Luís Onofre é um dos poucos empresários nacionais que se dedicam ao calçado de luxo, em especial para grandes marcas internacionais, e acredita no potencial desta aposta. “Com tantas empresas que trabalham em private label e com tantas marcas boas que nos estão a procurar, Portugal tem tudo para se afirmar nesse campo, seja na linha mais casual, seja na mais clássica”, defende.
No entanto, reconhece que para lá chegar é preciso fazer um “upgrade à produção nacional”, designadamente, a nível formativo. “Com tanto lay-off que tem havido no tecido empresarial, [é importante aproveitar para] reforçarmos as competências dos nossos colaboradores. Com o aumento dos salários e o disparar das taxas de juro, temos que ir cada vez mais ao encontro de um produto mais caro, de maior qualidade, enfim, de luxo”, frisa.
Onofre, que é também presidente da APICCAPS, falava ao Dinheiro Vivo à margem da visita às empresas portuguesas presentes na Micam.
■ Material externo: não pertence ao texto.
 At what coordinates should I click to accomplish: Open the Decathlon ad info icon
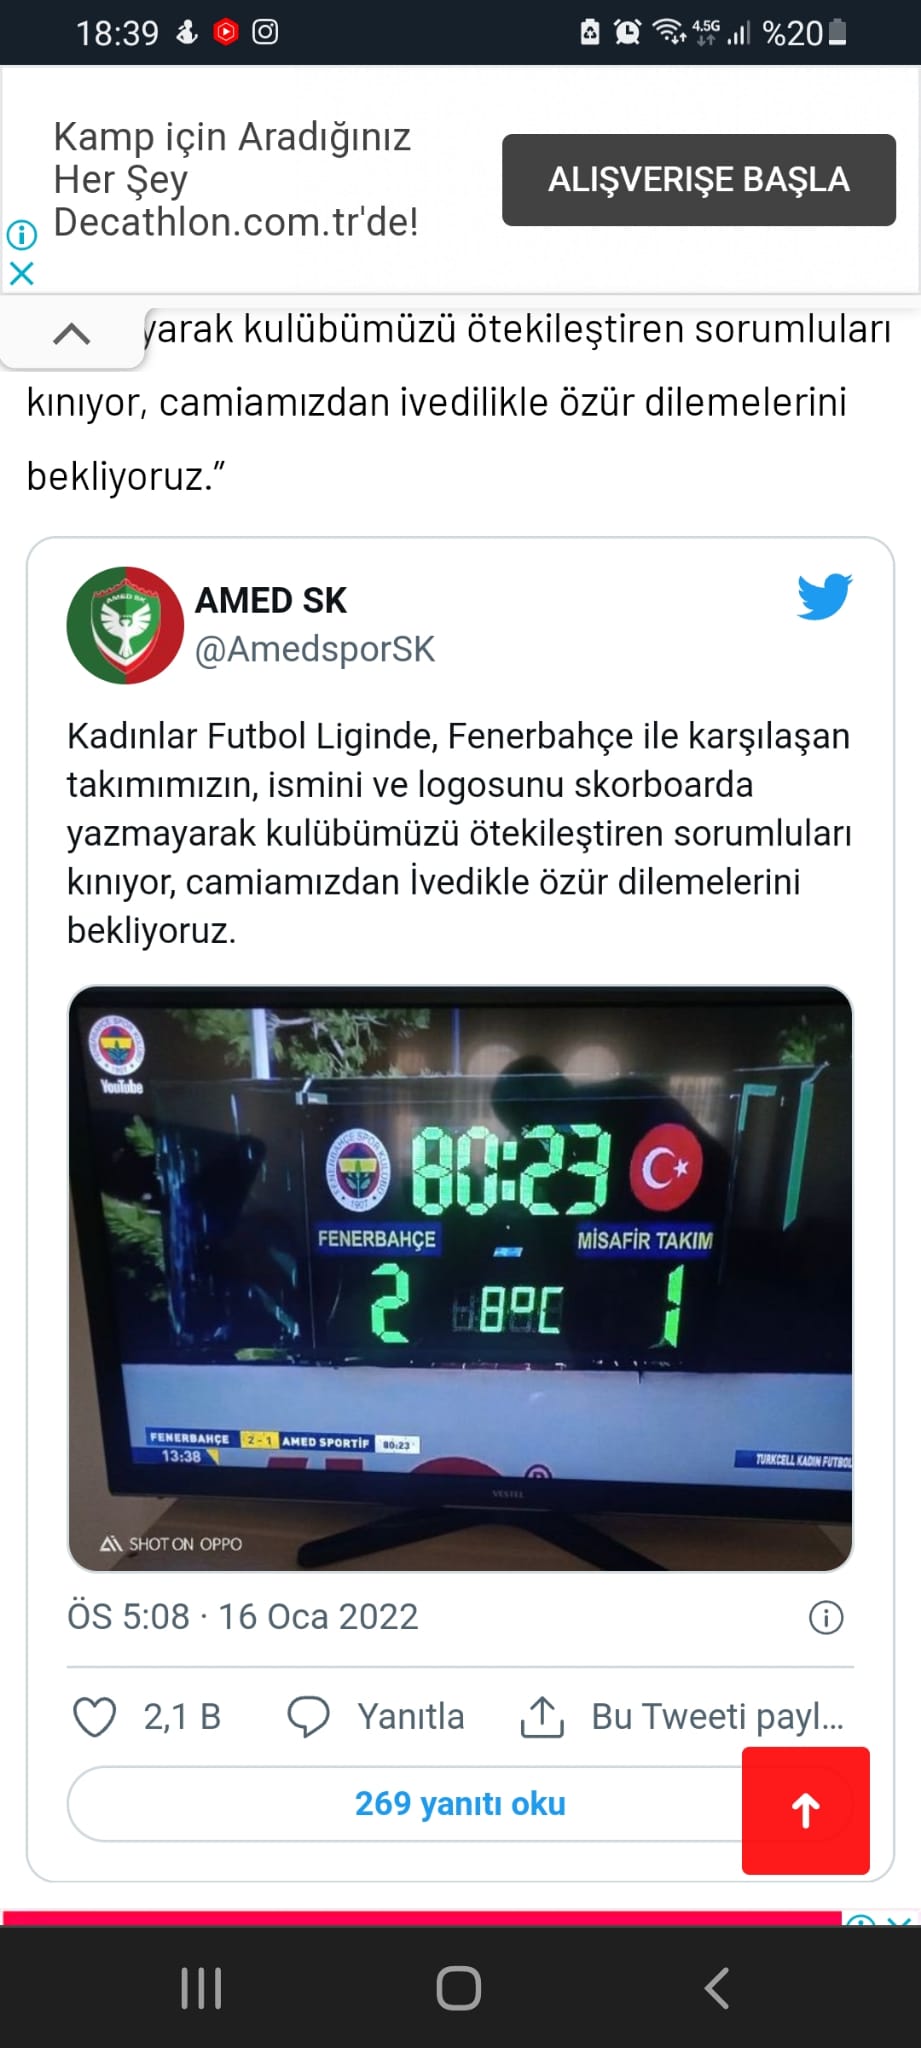tap(22, 235)
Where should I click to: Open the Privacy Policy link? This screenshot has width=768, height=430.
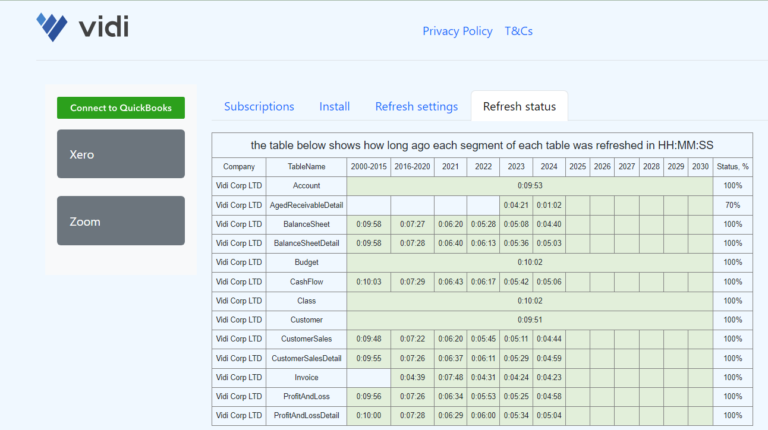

Esta feira, de Milão, é considerada o maior e mais importante certame de promoção internacional, mas tem vindo a perder os expositores que se dedicam ao luxo, precisamente. “É verdade, esta feira não transmite um sentimento de luxo, precisava de mudar de sítio, bastaria isso para voltar a atrair as grandes marcas e nós já dissemos isso mesmo à direção da Micam”, admite Luís Onofre, que faz o paralelo com a Pitti Uomo, uma feira de moda masculina que dita tendências e, duas vezes ao ano, transforma Florença num polo de moda e luxo onde todos querem estar.
No segmento de homem, a Centenário, de Oliveira de Azeméis, é um dos exemplos de produtores com capacidade para abastecer o mercado de luxo, designadamente com a sua linha de sapatos goodyear, um tipo de construção em que o sapato é cozido duas vezes e é sinónimo de elevadíssima qualidade. Cada par sai da fábrica, em média, a 140 euros, valor que, no retalho, é depois multiplicado, em média, por três. Estes modelos representam, atualmente, 15 a 20% das vendas totais da Centenário, que em 2023 ascenderam a sete milhões de euros (15% a mais do que em 2022). Pedro Ferreira, responsável da empresa, admite que, tratando-se de um tipo de calçado que “gera mais valor” e em que “não há muita gente a saber fazer”, a aposta no segmento de luxo “pode ajudar a diferenciar-nos e a sairmos um bocadinho dos segmentos de mercados mais concorrenciais”.
Onofre concorda: “Mesmo não tendo marcas de relevo no plano internacional, temos o know-how. O made in Portugal é muito procurado e temos que o aproveitar”.